== Task data

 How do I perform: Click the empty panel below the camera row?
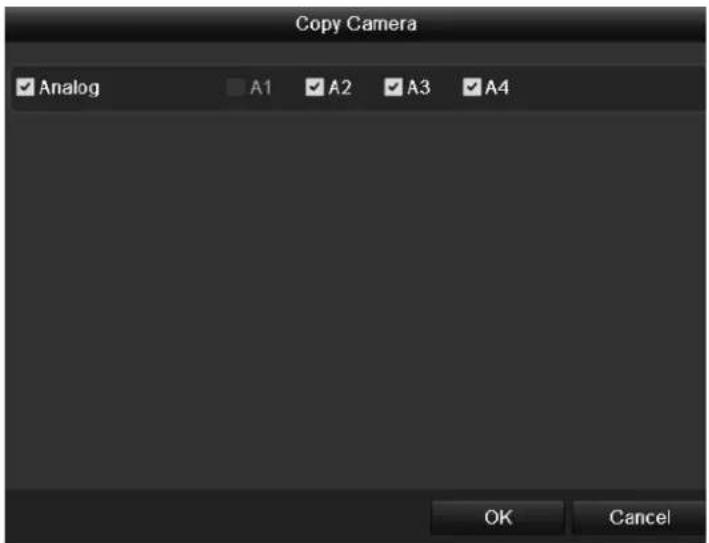pyautogui.click(x=355, y=298)
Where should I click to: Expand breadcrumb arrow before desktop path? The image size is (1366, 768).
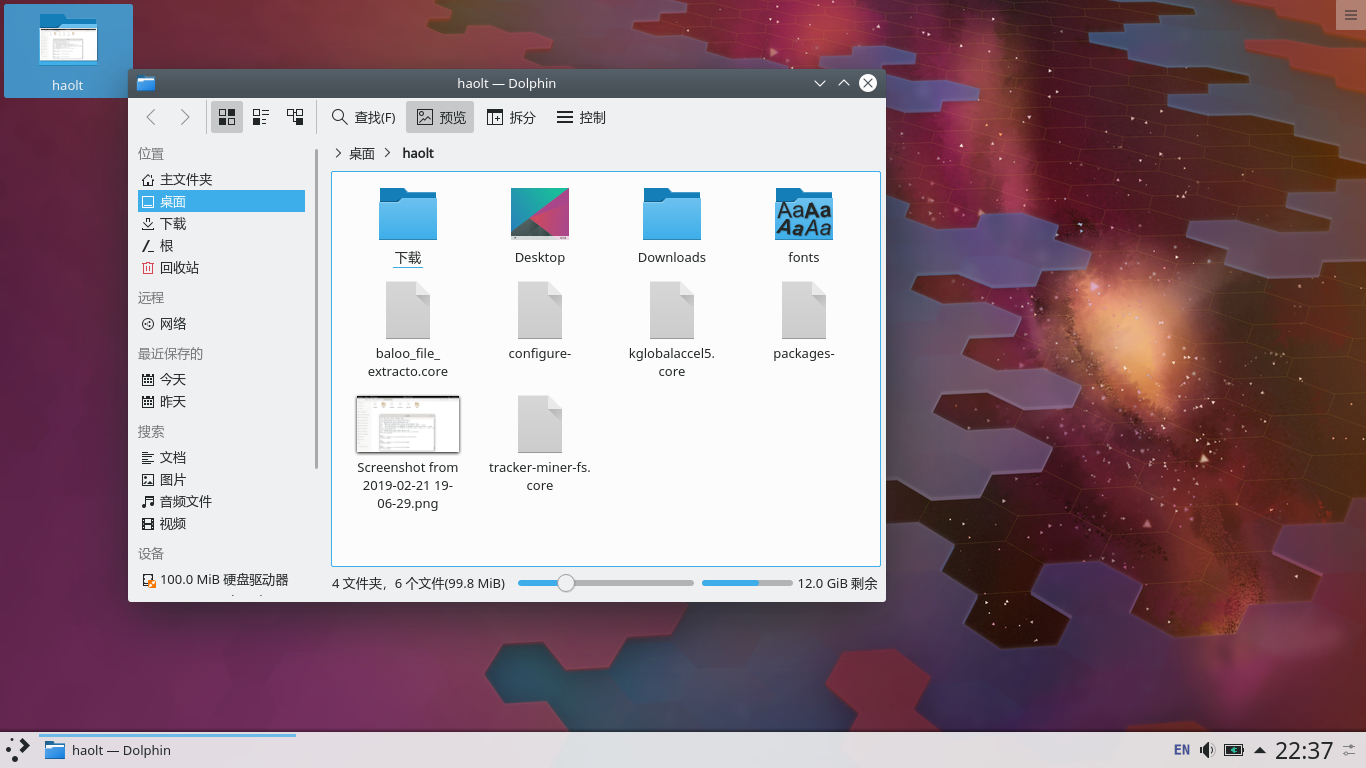[338, 153]
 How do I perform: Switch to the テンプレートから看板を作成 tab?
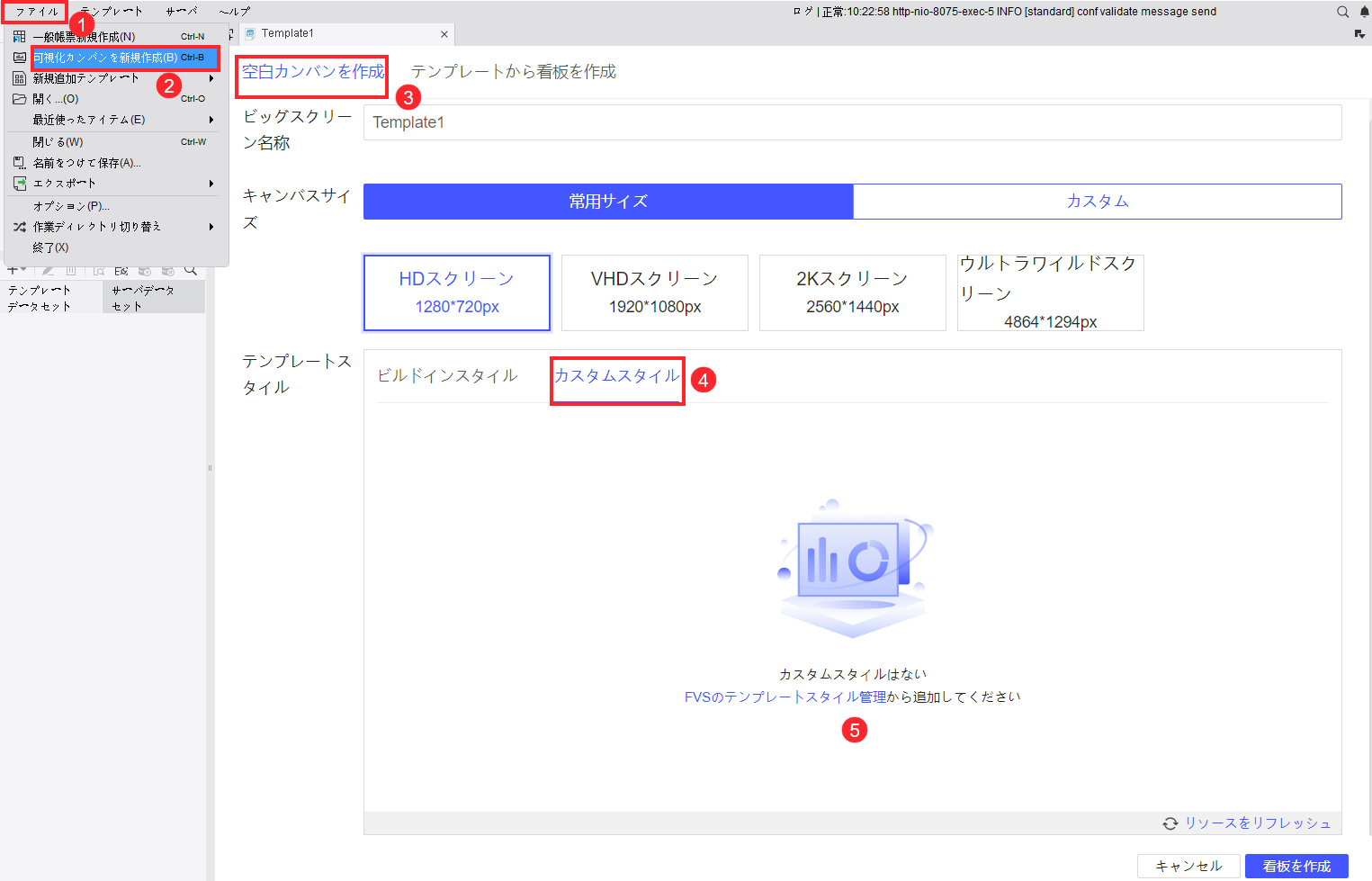tap(512, 71)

====

» **Activity**
In your copy, include no pictures and only the lines from the line with "Where should I" through the final line of the listing above, reproduced exactly.

» **Task result**
Where should I click to: Expand breadcrumb arrow before desktop path? The image size is (1366, 768).
[338, 153]
 How do I perform: Switch to the テンプレートから看板を作成 tab?
tap(512, 71)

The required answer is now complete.